As Donald Trump narrows his list of options for his next Supreme Court nominee, the president is weighing a variety of considerations, which according to Politico, includes "a potential nominee's appearance as well as the look and feel of his or her family."
"Beyond the qualifications, what really matters is, does this nominee fit a central casting image for a Supreme Court nominee, as well as his or her spouse," the Republican close to the White House said. "That's a big deal. Do they fit the role?"
Trump's preoccupation with "central casting" has been a staple of his presidency, though his fixation hasn't always worked in his favor. In March, for example, he chose Ronny Jackson, the then-White House physician, to oversee the Department of Veterans Affairs, in part because of the Navy admiral's guise.
"He's like central casting – like a Hollywood star," Trump told donors at a fundraiser.

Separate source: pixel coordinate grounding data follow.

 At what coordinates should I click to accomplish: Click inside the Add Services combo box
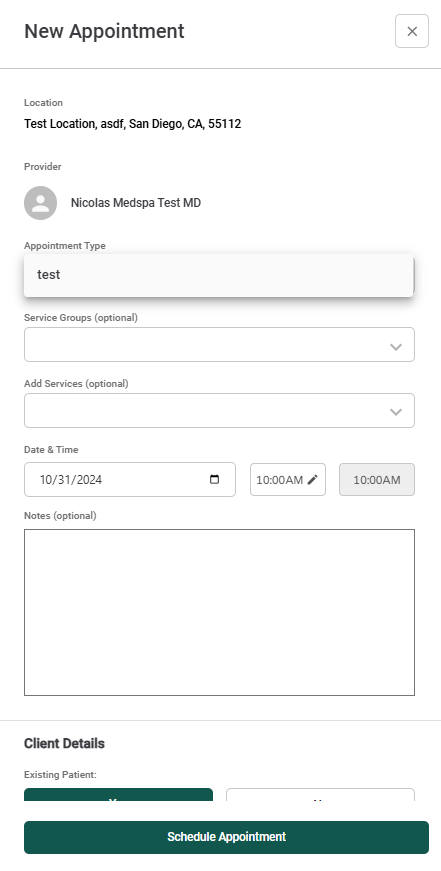click(x=219, y=411)
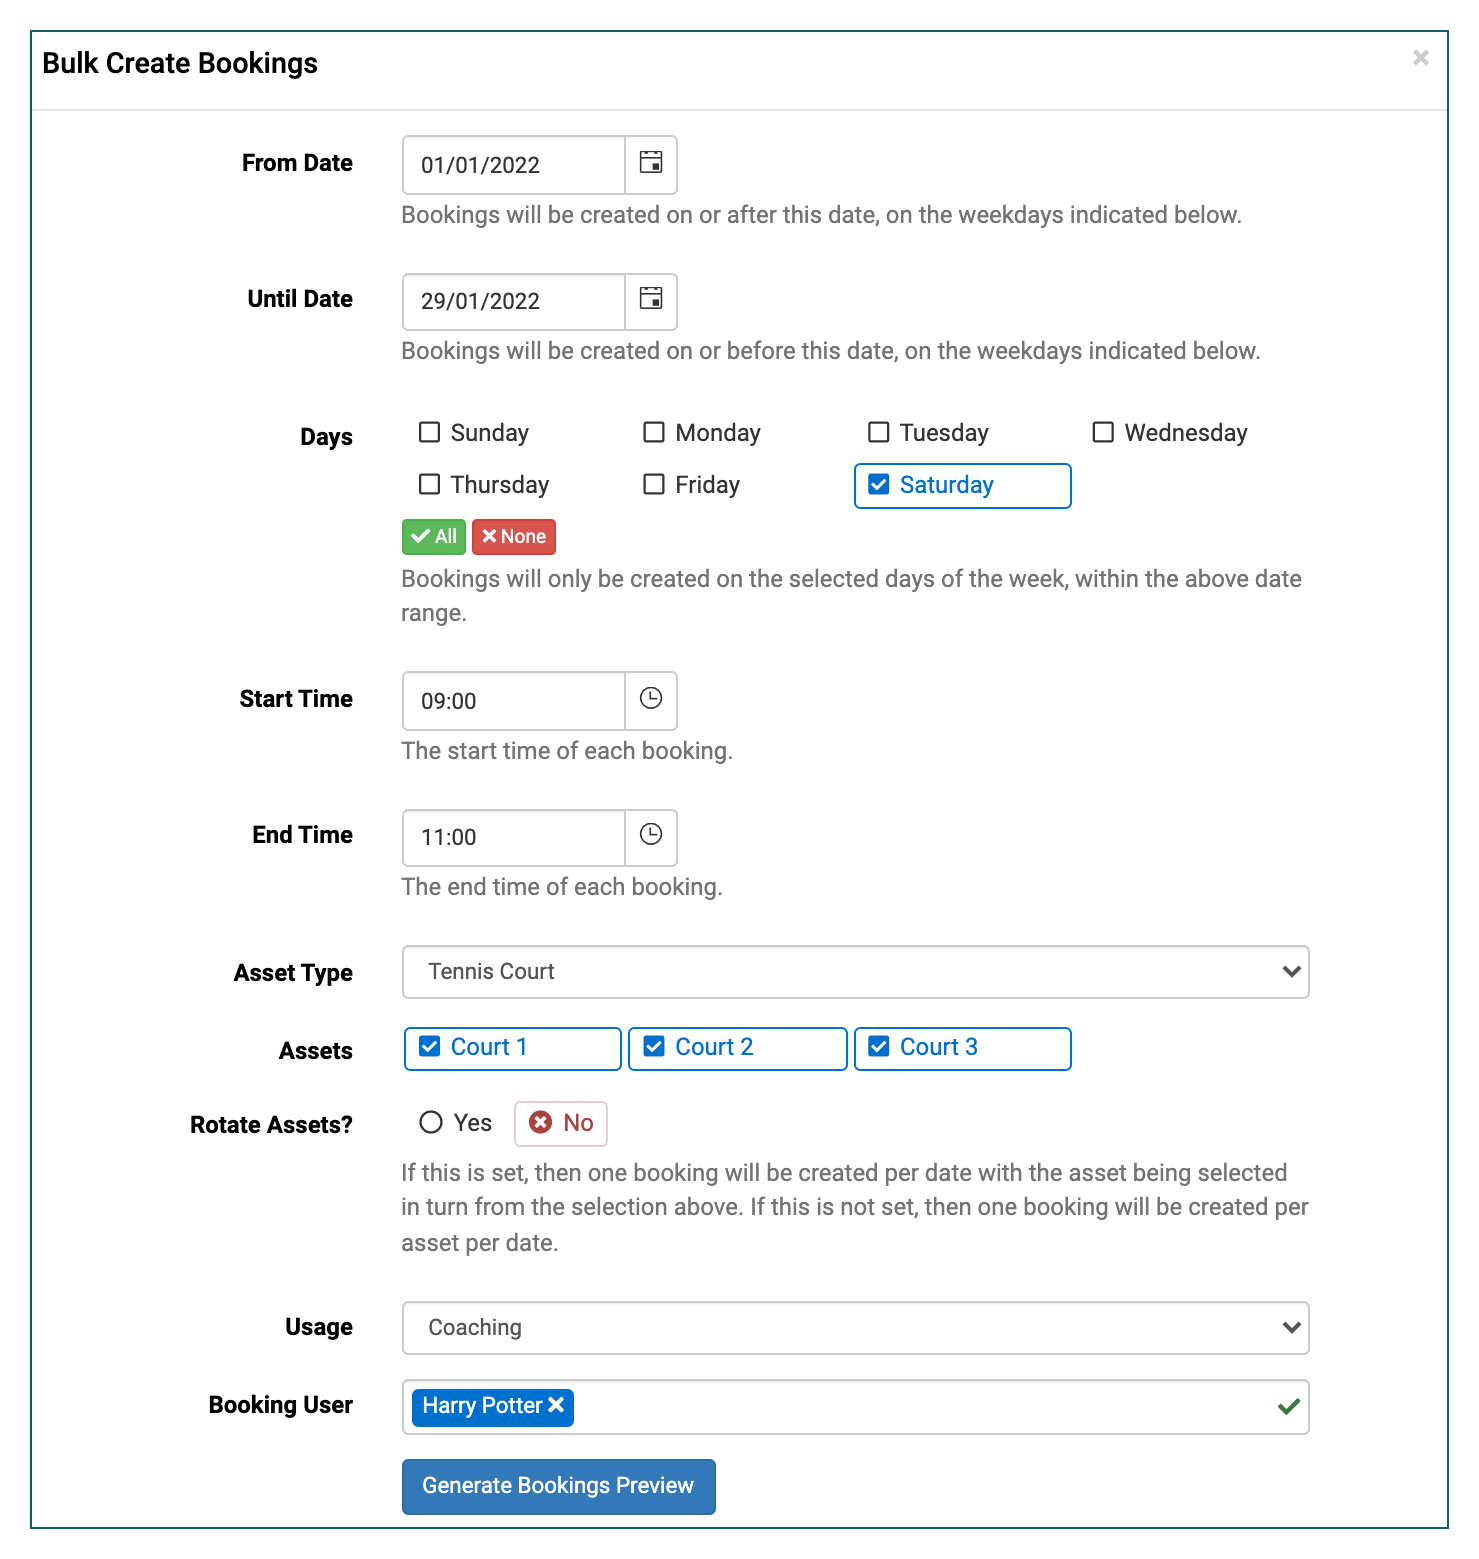Image resolution: width=1479 pixels, height=1559 pixels.
Task: Remove Harry Potter from Booking User
Action: click(557, 1405)
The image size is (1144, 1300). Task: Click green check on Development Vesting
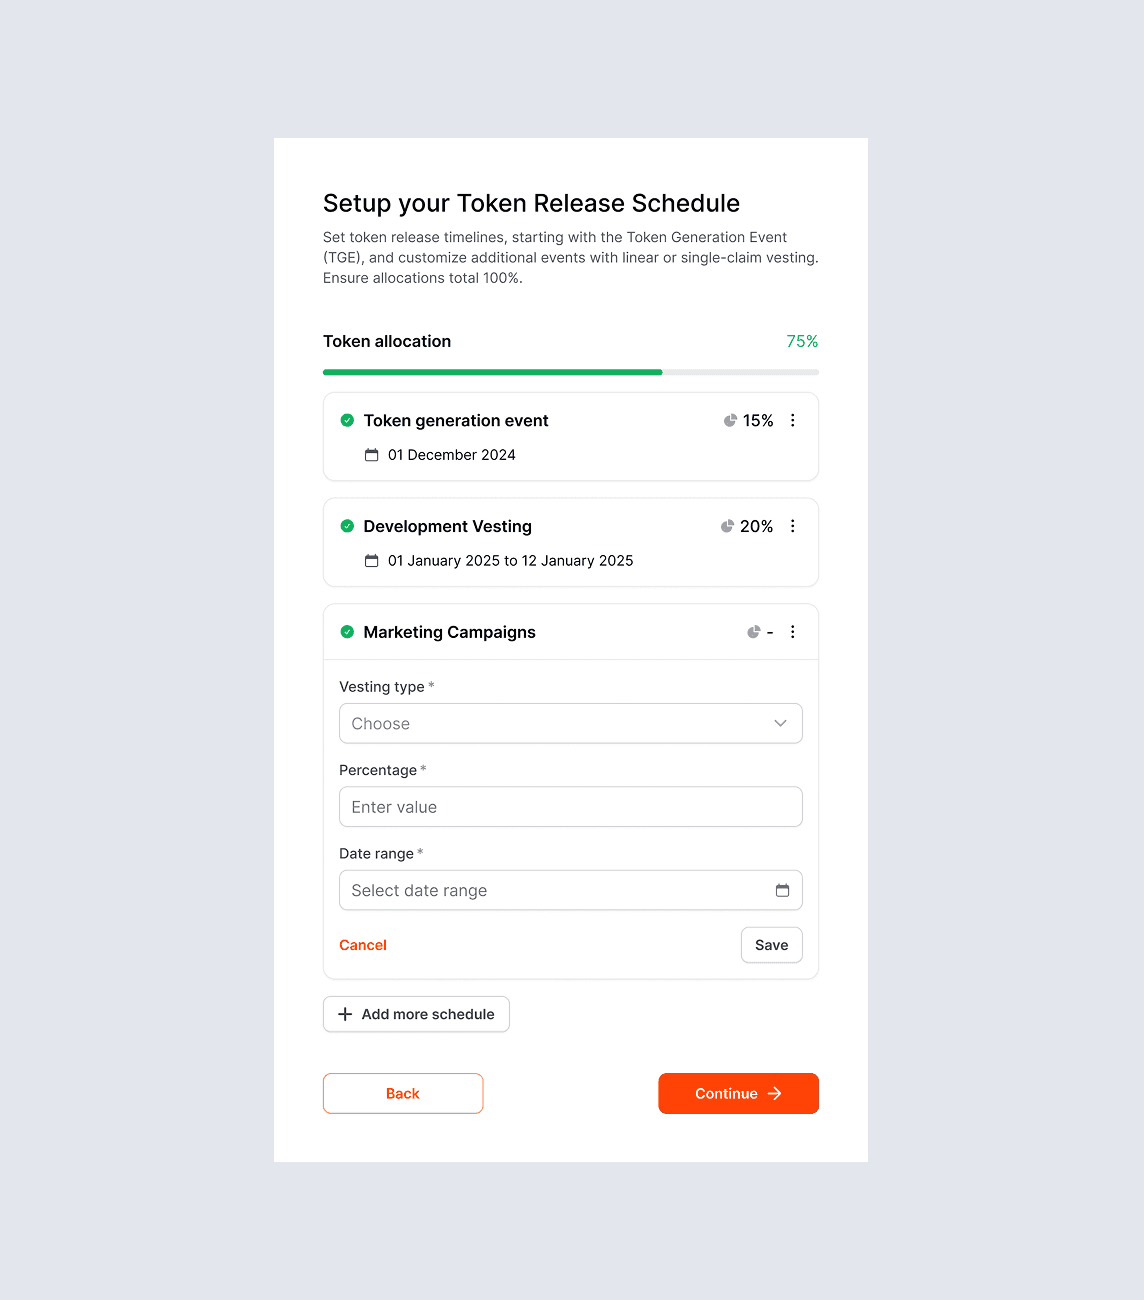click(x=347, y=526)
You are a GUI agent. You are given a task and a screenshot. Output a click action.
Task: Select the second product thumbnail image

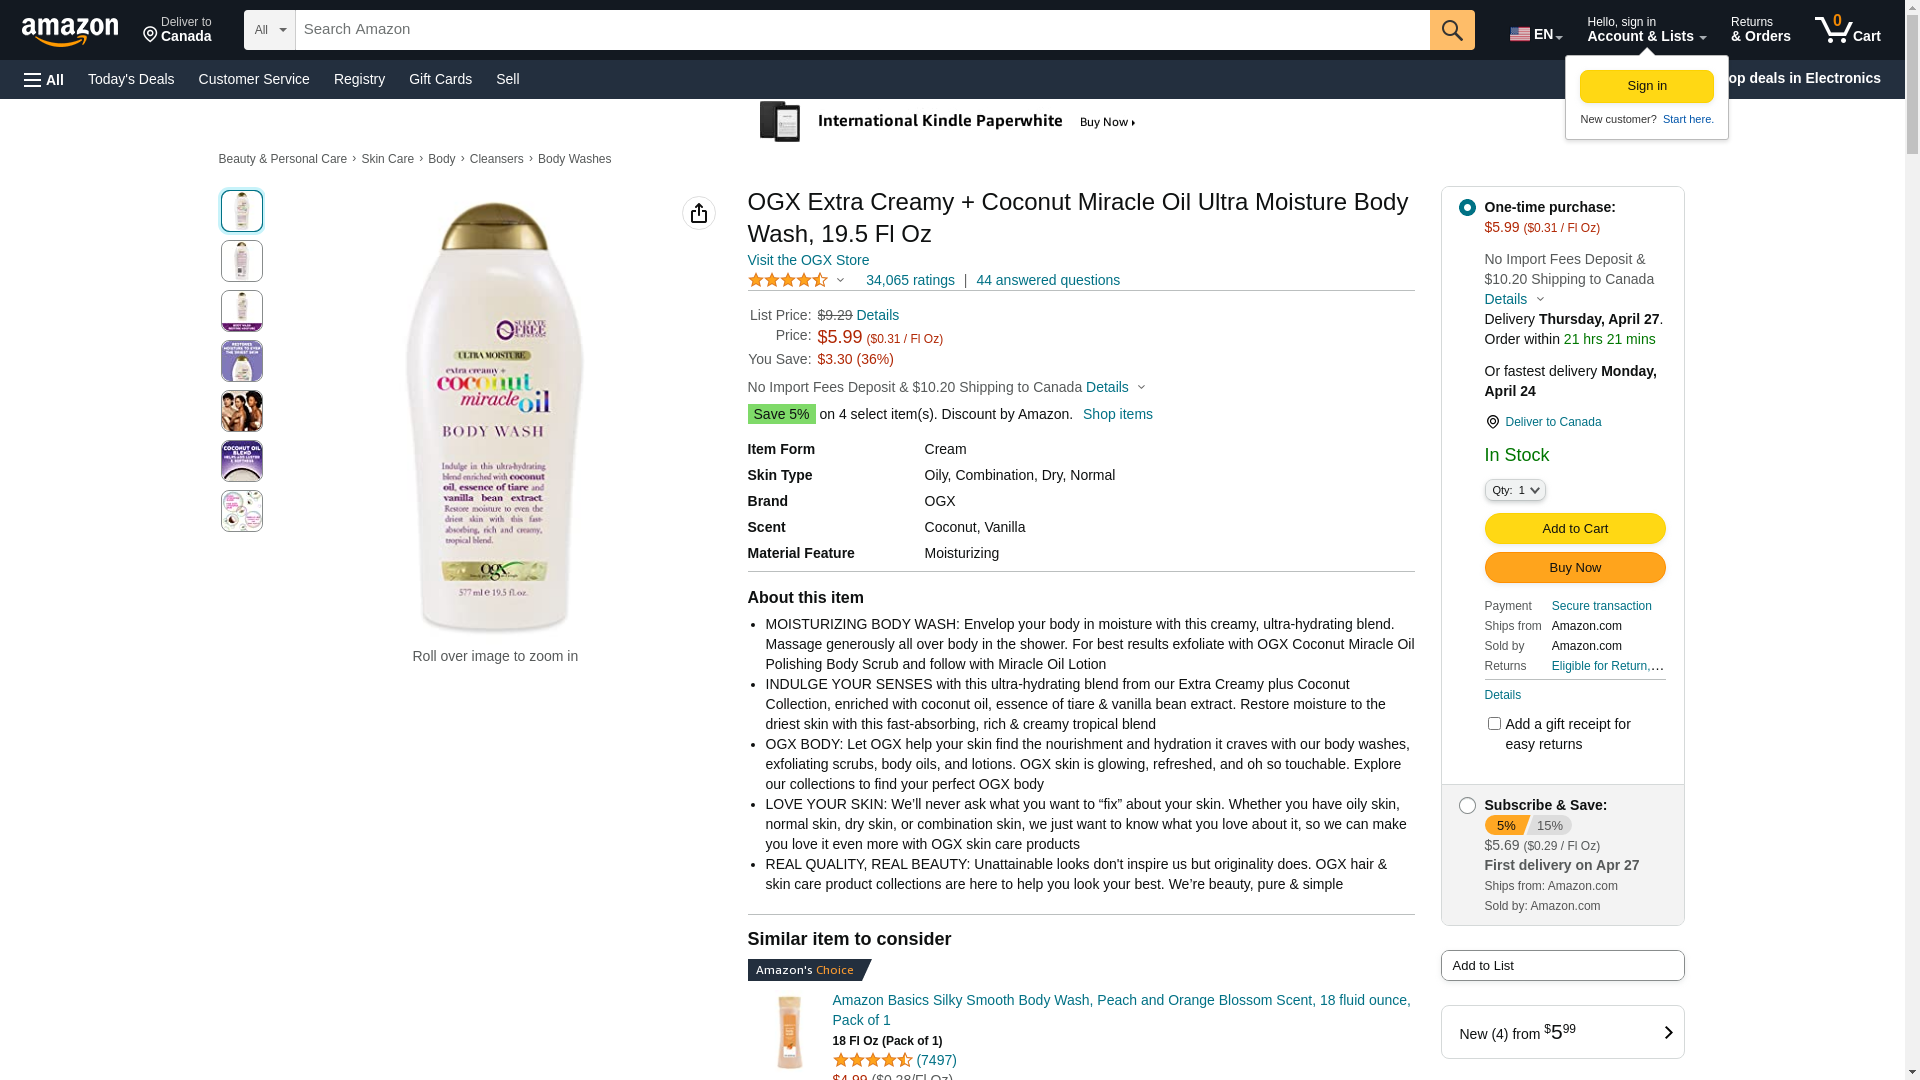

A month later, the president's nominee withdrew under a cloud of controversy, in the wake of revelations the White House would've been prepared for if Team Trump put as much emphasis on qualifications as appearances.
But the president can't seem to help himself. When describing Vice President Mike Pence, Trump likes to say he’s “central casting.” On his Inauguration Day, the president also turned to Defense Secretary James Mattis and said, “This is central casting.” When Trump considered Mitt Romney for his cabinet, Trump’s transition officials said the president believed Romney “looks the part of a top diplomat right out of ‘central casting.’” Rex Tillerson was described as having a “central casting” quality.
The Washington Post’s Karen Tumulty told MSNBC after the election that “central casting” is “actually a phrase [Trump] uses quite a bit behind the scenes.”
As we discussed last year, I’ve heard other politicians and other presidents use the phrase, but not to this extent. Trump cares about “central casting” as if he were the executive producer of an elaborate show.